EUTROPE 1984.111
By Samantha Littley
'Under a Modern Sun' August 2025
Stanley Eutrope was born in Melbourne and from 1917 exhibited with the Victorian Pictorial Workers Society and the Photographic Society of New South Wales. He moved to Sydney in 1920, exhibiting with the Sydney Camera Circle, nationally and overseas. In 1929, Eutrope moved to Brisbane, where he joined Harrington’s Pty Ltd, an importer of photographic goods that published a monthly photographic journal – the company was subsequently acquired by Kodak (Australasia).
From Eutrope’s arrival in Brisbane, he became an active member of the Queensland Camera Club, formed in 1922 to advance photography’s status as an artform. The club held its first ‘salon’ in 1924 at Kodak’s Queen Street premises.

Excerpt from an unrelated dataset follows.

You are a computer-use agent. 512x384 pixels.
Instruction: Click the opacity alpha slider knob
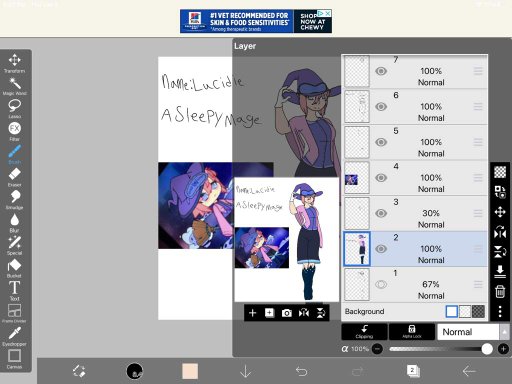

Eutrope was adept at the bromoil process, through which the silver in a photograph is removed and replaced with ink to create the tonal variations favoured by pictorialist photographers. He gave a demonstration of the technique to members of the club in 1933, the same year he served as its president. This gelatin silver photograph shows that Eutrope was as attuned to modernist photography’s focus on simplified forms and dramatic light effects as he was to the painterly qualities of Pictorialism.